**Collected data entries**
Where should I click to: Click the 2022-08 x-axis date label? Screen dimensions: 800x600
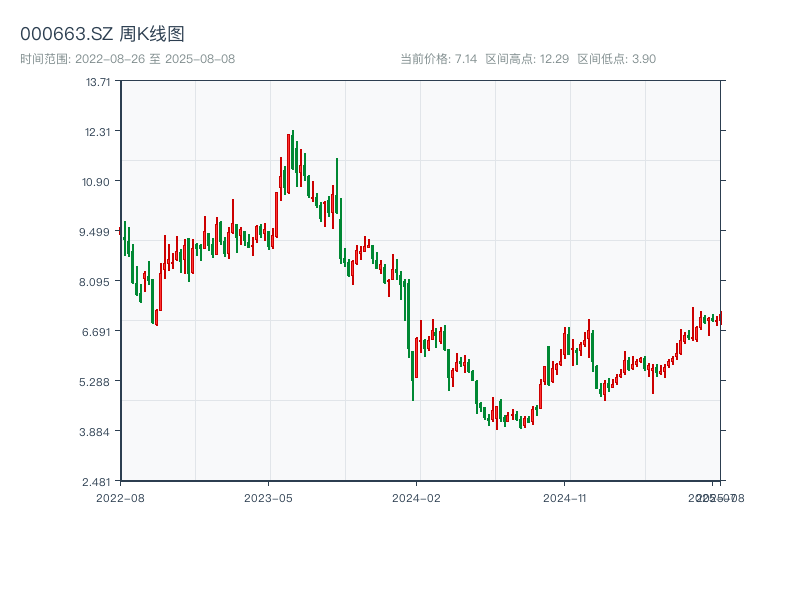pyautogui.click(x=120, y=497)
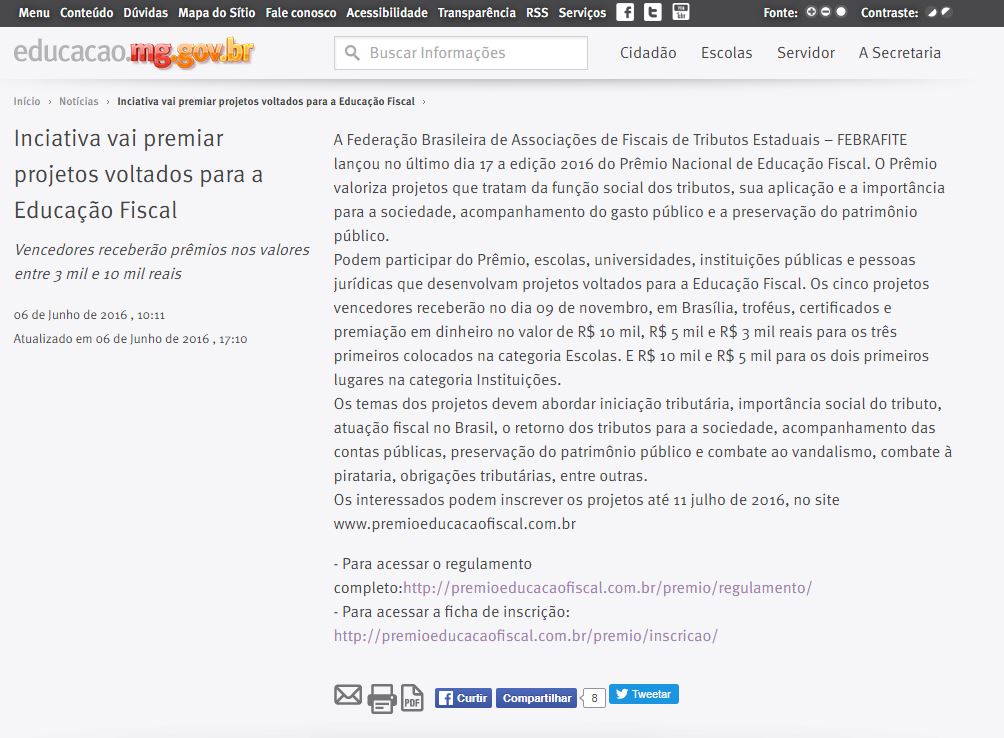Screen dimensions: 1004x738
Task: Increase font size with plus icon
Action: click(x=811, y=13)
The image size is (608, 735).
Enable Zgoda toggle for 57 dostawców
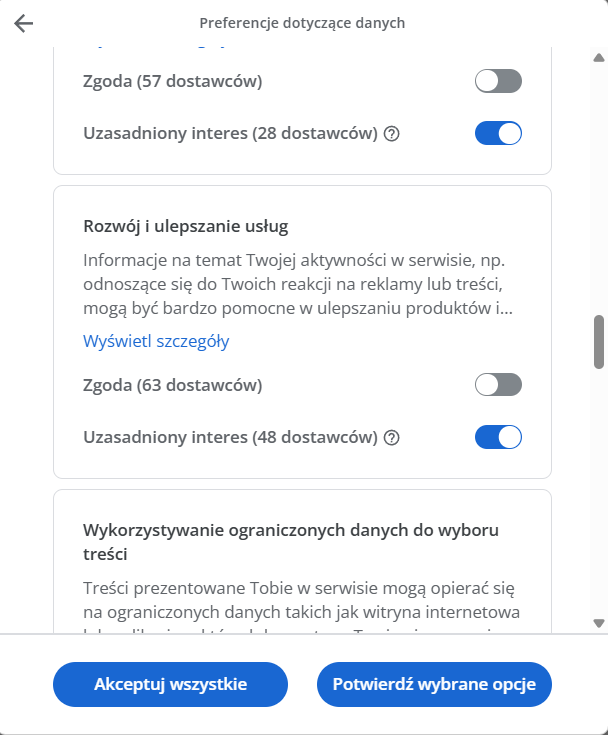coord(498,82)
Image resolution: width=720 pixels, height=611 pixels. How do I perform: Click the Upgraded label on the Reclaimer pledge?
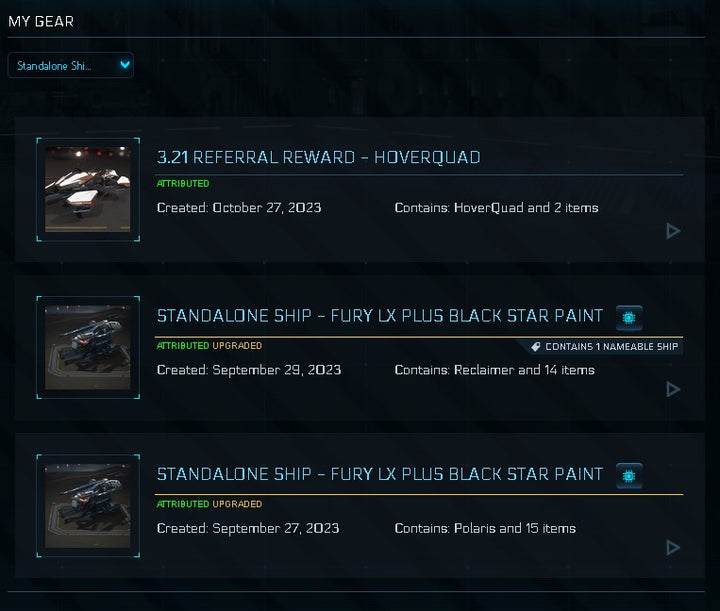[238, 346]
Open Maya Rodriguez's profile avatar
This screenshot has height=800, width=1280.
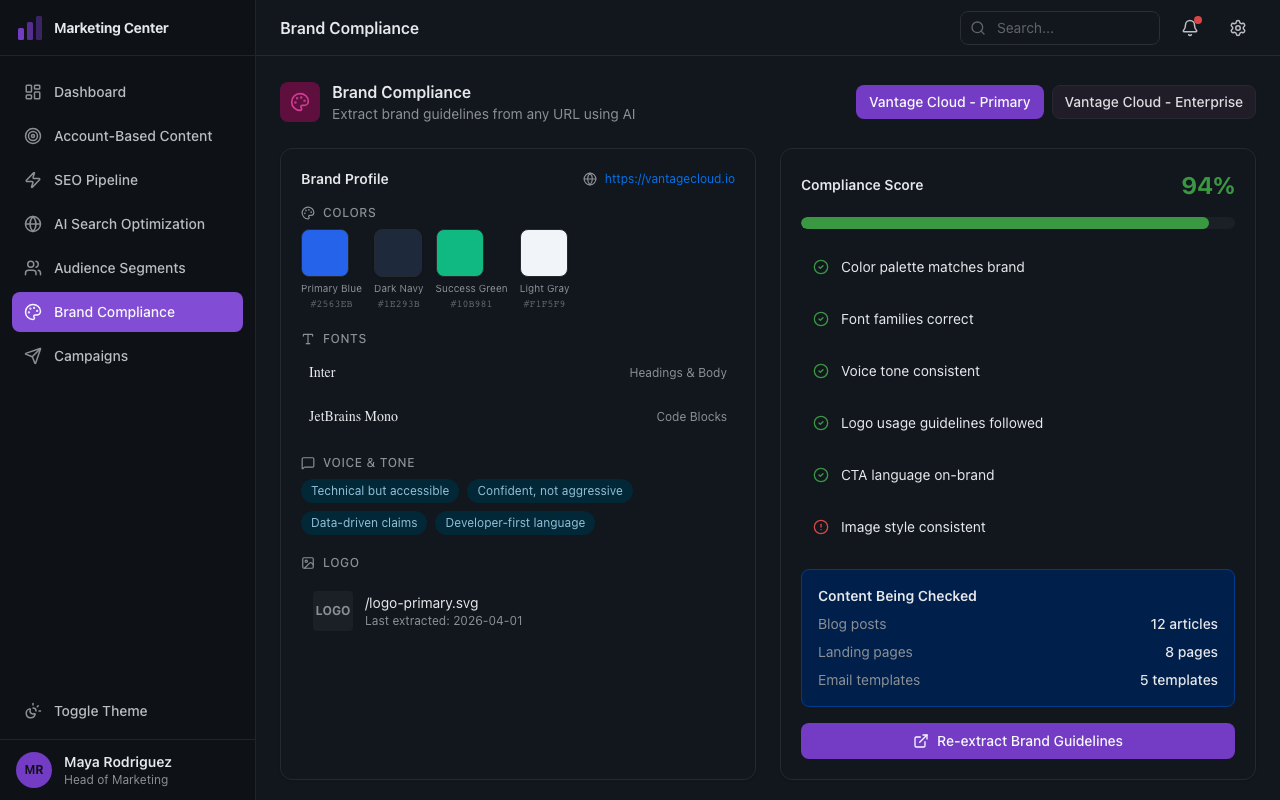pos(33,769)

**Exercise requirements**
Beginning at the line that contains "Enable Zgoda toggle for 57 dostawców", copy each remaining line of the records exactly, through the final one. Omit the pictures.

**Written solution**
Enable Zgoda toggle for 57 dostawców
coord(498,82)
Image resolution: width=720 pixels, height=611 pixels. How do I perform: Click the Upgraded label on the Reclaimer pledge?
[238, 346]
Open Maya Rodriguez's profile avatar
This screenshot has height=800, width=1280.
pos(33,769)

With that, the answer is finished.